Ponce was driving the wrong way in the northbound lanes of I-275 near downtown Tampa when he hit William’s 2000 Ford Mustang, also seriously injuring passengers Jay Davis and Robert Newberry.

On May 9, 2013, while awaiting trial for DUI manslaughter, Ponce slipped off an electronic monitoring bracelet he had been wearing and had been on the run ever since.

In 2014, CNN’s “The Hunt,” hosted by John Walsh of “America’s Most Wanted” fame, profiled the case.

That manhunt ended Aug. 9, 2016, when Ponce was captured by local police in a bus station in Almeria, Spain.

At the time, Wade said he was not surprised that Ponce was captured in Spain. He said he had received a tip through the blog shortly after starting it in 2013 that Spain is where Ponce was headed. He started tracking Internet Protocol, or IP, addresses, to see if anyone was checking his site from Spain.

Wade said someone definitely checked his website from Spain, once from a McDonald’s, but mostly on public wifi at bus stations.

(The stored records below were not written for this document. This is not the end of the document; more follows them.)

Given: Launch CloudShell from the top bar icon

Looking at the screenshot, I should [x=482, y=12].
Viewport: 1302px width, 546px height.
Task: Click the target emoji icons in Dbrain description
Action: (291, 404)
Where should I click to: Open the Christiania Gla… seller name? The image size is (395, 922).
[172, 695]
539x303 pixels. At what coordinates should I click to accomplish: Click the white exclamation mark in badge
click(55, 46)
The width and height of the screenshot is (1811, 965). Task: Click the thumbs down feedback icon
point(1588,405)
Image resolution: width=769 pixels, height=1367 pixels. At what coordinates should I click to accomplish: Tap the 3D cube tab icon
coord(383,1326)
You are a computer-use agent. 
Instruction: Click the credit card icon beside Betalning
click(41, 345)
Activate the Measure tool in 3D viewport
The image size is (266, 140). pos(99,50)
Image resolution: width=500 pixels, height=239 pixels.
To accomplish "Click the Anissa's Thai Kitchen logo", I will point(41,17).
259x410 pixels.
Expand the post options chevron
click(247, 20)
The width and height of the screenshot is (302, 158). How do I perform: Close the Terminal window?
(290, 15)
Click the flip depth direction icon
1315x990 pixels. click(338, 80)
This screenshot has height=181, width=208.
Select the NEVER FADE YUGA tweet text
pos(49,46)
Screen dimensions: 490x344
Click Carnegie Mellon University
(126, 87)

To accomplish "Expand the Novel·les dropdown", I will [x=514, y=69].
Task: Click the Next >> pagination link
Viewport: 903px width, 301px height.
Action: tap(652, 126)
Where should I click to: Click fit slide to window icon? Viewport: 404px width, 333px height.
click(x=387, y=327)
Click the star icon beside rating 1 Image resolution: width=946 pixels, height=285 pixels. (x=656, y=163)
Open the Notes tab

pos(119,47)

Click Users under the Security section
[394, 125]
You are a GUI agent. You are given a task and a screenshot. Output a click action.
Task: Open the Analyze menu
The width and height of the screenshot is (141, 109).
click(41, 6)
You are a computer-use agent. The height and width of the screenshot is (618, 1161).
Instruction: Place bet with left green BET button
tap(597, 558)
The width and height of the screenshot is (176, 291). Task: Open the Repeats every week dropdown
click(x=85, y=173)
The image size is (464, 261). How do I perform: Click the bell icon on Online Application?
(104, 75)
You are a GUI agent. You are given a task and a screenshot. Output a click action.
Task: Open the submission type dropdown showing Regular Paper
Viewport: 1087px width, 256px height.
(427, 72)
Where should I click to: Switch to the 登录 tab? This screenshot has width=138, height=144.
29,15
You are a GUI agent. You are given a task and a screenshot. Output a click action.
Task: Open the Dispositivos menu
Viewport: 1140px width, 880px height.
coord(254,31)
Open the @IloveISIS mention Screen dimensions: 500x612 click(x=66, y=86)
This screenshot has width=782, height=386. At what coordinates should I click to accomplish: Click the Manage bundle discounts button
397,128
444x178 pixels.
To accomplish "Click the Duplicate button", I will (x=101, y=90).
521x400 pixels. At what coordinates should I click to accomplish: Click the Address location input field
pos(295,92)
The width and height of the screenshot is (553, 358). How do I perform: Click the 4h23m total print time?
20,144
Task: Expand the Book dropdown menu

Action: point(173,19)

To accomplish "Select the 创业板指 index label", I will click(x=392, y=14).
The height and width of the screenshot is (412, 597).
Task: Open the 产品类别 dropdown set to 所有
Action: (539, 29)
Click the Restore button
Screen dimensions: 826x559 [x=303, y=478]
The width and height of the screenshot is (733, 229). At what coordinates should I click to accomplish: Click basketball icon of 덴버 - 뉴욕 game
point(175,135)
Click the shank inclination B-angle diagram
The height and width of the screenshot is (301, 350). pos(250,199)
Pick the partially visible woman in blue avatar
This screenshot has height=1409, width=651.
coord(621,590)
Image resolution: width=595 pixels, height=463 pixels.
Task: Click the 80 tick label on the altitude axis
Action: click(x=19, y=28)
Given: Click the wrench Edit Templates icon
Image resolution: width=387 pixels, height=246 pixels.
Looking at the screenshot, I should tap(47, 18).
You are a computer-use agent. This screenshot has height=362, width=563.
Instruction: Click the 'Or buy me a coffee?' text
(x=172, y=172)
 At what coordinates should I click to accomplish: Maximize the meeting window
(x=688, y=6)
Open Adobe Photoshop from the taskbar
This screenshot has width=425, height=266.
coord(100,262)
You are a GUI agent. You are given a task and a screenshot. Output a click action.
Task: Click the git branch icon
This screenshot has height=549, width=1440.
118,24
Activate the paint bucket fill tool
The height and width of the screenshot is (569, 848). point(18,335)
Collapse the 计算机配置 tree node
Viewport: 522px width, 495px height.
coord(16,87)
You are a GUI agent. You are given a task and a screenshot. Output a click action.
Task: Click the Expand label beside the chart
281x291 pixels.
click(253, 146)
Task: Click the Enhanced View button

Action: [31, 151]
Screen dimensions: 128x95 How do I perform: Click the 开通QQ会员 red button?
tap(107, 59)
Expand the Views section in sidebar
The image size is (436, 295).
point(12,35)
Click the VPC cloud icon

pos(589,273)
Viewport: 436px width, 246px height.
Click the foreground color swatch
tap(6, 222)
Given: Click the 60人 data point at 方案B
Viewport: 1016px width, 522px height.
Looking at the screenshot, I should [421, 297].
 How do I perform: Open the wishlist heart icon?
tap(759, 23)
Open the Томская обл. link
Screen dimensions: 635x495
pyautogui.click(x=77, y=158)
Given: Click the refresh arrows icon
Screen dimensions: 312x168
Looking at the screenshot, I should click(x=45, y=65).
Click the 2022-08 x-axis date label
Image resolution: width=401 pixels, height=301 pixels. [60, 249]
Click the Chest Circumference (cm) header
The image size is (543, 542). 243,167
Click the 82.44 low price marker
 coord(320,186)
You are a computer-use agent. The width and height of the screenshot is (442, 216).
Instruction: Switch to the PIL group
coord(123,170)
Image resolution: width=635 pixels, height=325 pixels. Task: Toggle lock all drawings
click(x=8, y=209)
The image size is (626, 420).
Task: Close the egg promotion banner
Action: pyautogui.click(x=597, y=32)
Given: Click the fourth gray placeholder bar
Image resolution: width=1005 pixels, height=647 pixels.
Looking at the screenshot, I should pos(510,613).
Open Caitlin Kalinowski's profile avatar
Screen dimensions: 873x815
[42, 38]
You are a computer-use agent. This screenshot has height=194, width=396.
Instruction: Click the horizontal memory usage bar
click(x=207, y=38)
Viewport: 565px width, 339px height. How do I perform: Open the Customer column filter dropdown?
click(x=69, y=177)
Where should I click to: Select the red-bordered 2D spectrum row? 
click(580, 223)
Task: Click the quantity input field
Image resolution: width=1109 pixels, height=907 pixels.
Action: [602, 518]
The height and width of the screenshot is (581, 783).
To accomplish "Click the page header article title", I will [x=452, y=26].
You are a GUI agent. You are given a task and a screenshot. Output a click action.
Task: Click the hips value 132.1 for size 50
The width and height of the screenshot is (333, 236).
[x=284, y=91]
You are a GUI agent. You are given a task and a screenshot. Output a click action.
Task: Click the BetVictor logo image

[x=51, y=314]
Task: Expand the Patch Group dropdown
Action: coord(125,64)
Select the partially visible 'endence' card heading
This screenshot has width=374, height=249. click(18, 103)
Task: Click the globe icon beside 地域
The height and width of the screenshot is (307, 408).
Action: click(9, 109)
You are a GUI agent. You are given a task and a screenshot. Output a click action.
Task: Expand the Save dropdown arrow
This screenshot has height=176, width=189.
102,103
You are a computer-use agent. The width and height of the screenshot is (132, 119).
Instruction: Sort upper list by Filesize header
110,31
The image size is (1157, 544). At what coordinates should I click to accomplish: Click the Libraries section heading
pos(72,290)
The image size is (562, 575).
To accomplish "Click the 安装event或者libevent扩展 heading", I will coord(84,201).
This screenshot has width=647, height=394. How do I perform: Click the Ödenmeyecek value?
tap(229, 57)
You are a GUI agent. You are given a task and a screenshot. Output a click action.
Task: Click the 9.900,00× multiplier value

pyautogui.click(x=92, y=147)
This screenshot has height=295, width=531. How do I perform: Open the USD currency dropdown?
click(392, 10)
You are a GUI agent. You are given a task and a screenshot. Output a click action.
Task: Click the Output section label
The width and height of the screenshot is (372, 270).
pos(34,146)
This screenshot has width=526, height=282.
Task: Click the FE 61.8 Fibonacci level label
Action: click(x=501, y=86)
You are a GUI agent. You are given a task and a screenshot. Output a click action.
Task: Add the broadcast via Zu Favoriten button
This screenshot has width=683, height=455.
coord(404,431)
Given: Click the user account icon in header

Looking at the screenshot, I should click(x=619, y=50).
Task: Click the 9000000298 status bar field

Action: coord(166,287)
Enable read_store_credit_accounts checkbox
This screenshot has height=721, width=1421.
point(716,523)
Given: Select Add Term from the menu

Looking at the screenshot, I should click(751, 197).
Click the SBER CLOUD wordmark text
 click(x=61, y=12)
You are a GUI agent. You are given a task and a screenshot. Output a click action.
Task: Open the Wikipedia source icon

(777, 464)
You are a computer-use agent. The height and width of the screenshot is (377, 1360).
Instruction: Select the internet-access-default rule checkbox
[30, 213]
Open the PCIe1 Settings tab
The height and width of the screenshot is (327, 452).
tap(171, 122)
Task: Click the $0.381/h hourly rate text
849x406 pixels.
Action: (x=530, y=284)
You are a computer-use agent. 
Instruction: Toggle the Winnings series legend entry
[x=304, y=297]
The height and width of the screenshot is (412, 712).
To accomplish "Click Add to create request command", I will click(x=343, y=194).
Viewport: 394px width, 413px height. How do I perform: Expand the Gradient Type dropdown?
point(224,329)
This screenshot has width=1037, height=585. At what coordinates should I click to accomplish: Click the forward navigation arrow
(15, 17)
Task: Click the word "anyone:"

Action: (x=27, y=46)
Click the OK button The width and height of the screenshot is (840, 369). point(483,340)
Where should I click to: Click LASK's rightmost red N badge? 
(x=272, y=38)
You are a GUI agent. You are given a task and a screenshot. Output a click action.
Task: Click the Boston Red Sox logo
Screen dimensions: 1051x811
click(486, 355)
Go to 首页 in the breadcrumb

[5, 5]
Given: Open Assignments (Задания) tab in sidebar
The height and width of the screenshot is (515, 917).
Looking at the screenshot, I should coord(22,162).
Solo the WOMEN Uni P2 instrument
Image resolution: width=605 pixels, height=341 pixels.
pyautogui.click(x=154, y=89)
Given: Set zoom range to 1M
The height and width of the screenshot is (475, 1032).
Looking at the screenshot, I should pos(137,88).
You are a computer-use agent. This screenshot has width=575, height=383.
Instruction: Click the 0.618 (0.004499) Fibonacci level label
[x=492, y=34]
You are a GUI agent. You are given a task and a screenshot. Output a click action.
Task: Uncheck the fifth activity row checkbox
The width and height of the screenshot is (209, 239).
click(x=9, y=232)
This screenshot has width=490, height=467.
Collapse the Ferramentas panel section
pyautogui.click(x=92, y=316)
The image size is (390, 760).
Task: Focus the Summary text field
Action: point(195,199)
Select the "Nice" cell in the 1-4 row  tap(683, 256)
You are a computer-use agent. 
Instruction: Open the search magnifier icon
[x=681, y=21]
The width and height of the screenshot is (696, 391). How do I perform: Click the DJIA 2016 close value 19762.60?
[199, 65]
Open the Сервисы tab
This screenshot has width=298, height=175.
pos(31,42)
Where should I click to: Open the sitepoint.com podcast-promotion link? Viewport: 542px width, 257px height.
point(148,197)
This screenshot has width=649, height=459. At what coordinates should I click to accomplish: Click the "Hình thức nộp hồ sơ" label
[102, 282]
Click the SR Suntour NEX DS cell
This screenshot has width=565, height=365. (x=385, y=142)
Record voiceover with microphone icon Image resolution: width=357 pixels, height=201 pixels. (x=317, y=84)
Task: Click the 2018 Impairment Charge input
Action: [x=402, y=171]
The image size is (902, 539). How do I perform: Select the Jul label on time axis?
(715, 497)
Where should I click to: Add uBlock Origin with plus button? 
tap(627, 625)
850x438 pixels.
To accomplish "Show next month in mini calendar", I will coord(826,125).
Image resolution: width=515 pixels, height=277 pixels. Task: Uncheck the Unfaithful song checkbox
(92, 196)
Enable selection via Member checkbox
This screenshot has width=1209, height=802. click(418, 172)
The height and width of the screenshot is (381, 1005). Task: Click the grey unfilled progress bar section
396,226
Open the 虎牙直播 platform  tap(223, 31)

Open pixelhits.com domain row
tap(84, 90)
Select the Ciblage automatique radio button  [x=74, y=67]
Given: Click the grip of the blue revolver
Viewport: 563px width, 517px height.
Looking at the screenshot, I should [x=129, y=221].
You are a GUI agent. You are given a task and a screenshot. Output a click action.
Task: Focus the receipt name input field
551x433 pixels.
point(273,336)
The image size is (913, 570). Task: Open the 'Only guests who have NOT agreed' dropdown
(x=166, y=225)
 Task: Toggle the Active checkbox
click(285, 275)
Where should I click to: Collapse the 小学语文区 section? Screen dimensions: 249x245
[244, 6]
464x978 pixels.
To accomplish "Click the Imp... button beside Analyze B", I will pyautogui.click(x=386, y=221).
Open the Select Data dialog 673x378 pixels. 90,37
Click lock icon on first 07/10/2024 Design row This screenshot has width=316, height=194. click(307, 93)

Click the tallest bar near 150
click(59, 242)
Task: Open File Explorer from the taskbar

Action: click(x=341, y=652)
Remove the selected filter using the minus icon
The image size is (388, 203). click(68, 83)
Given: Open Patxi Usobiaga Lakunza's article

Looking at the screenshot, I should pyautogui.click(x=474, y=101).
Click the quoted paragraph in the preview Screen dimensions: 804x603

“I knew it!,’” Wade said when he heard Ponce had been found. He said Ponce and his family were too narcissistic to resist the chance to see their names in print and wonder what people were saying about them. It was one of the reasons that he started the website.

Wade told the Neighborhood News in August that FindChrisPonce.com would remain up right through the trial.

“The day he is sentenced, that will be my last post,’’ he says.

That last post is closer now than it has ever been.